◆ Kutipan:
┌────────
Keke mengaku, ke depan dirinya tidak akan mengubah sikap itu. Dia sebisanya akan mencoba untuk tidak mengganggu Nico Rosberg di sirkuit atau di mata publik.

”Saya sudah terbiasa dengan ini. Tugas saya adalah mendukungnya secara privat,” ungkapnya.

Bayangkan, seorang mantan juara dunia yang anaknya sekarang juga menjadi juara dunia memilih untuk menghindari sorotan! Salut kepada Keke Rosberg!

Jangankan pembalap kelas dunia, di kehidupan sehari-hari saja mungkin jarang ada ayah seperti itu. Sebagai salah satu di antara sekian banyak second generation, saya tahu betul ada banyak teman saya yang sampai sukses pun masih terus ”diganggu” orangtuanya…

Setelah membaca komentar itu, saya langsung mengecek koleksi miniatur F1 saya, yang jumlahnya ribuan. Memastikan bahwa saya sudah punya replika mobil Keke Rosberg…

Respect terhadap Nico Rosberg ternyata masih bisa bertambah sehari kemudian. Pagi setelah lomba, muncul gambar Nico Rosberg berjalan bergandengan dengan istri dan anaknya. Bunyi komentar Rosberg, ”Perlahan menyadari apa yang telah terjadi kemarin. Ternyata sekarang saya sudah berhasil meraih trofi ketiga…”
└────────
◆ Entri:
┌────────
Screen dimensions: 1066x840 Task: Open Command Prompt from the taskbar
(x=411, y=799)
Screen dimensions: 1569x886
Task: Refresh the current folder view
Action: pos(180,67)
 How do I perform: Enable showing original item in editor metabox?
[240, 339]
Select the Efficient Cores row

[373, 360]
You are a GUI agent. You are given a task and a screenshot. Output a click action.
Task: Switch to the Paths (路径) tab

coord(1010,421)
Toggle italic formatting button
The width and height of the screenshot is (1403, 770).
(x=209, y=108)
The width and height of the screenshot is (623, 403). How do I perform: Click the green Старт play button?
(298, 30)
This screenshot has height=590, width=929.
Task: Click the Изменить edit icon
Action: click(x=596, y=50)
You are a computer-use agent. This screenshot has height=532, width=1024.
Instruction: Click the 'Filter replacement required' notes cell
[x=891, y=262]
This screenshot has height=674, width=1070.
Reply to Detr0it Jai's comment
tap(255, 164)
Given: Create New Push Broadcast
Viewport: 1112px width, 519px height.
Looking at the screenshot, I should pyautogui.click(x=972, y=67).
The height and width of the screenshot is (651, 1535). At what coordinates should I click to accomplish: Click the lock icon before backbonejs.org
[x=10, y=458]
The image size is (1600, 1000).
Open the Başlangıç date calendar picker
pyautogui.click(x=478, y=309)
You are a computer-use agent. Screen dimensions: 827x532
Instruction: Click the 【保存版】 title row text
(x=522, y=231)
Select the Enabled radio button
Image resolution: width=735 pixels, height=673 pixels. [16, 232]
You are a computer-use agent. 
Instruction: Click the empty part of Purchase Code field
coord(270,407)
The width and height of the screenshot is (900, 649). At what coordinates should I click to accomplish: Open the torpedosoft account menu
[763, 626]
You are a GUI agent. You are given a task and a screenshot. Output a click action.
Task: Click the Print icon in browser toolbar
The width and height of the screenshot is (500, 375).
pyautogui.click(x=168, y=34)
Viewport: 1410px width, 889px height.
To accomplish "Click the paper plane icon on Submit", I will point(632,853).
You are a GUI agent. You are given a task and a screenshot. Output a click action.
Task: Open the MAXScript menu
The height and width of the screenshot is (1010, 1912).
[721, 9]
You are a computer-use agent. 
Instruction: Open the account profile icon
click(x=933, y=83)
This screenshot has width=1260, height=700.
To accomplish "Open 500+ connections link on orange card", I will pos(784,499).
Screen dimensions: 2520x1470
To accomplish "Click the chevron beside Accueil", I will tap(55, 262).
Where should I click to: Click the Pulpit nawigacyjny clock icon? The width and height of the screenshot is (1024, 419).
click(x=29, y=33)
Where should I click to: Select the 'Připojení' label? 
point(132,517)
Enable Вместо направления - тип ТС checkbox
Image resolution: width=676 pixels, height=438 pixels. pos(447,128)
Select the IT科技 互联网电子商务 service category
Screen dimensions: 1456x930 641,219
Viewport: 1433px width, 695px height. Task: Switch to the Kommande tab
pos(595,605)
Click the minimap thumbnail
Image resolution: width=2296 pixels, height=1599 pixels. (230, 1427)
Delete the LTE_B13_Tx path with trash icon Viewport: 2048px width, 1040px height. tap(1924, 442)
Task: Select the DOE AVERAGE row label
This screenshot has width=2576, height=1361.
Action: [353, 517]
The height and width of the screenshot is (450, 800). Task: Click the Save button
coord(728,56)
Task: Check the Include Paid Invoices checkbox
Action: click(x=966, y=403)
└────────
◆ Daftar tugas:
• A. Tentukan apakah tiap pernyataan berikut sesuai dengan kutipan, lalu jawab ya atau tidak disertai kata-kata penentu dari kutipan: (i) Keke menyatakan akan mengubah sikapnya ke depan; (ii) koleksi miniatur F1 penulis berjumlah ribuan; (iii) gambar Nico Rosberg bersama istri dan anaknya muncul pada pagi setelah lomba.
• B. Ganti "Save" dengan "Simpan" pada entri, mulai dari baris yang memuat "Click the minimap thumbnail" sampai akhir entri, lalu tuliskan kembali baris-baris entri tersebut tanpa perubahan lain.
Kutipan dan entri merupakan bahan yang berdiri sendiri-sendiri.

◆ Jawaban:
• A.
(i) Tidak: "ke depan dirinya tidak akan mengubah sikap itu"
(ii) Ya: "koleksi miniatur F1 saya, yang jumlahnya ribuan"
(iii) Ya: "Pagi setelah lomba, muncul gambar Nico Rosberg berjalan bergandengan dengan istri dan anaknya"

• B.
Click the minimap thumbnail
Image resolution: width=2296 pixels, height=1599 pixels. (230, 1427)
Delete the LTE_B13_Tx path with trash icon Viewport: 2048px width, 1040px height. tap(1924, 442)
Task: Select the DOE AVERAGE row label
This screenshot has width=2576, height=1361.
Action: [353, 517]
The height and width of the screenshot is (450, 800). Task: Click the Simpan button
coord(728,56)
Task: Check the Include Paid Invoices checkbox
Action: click(x=966, y=403)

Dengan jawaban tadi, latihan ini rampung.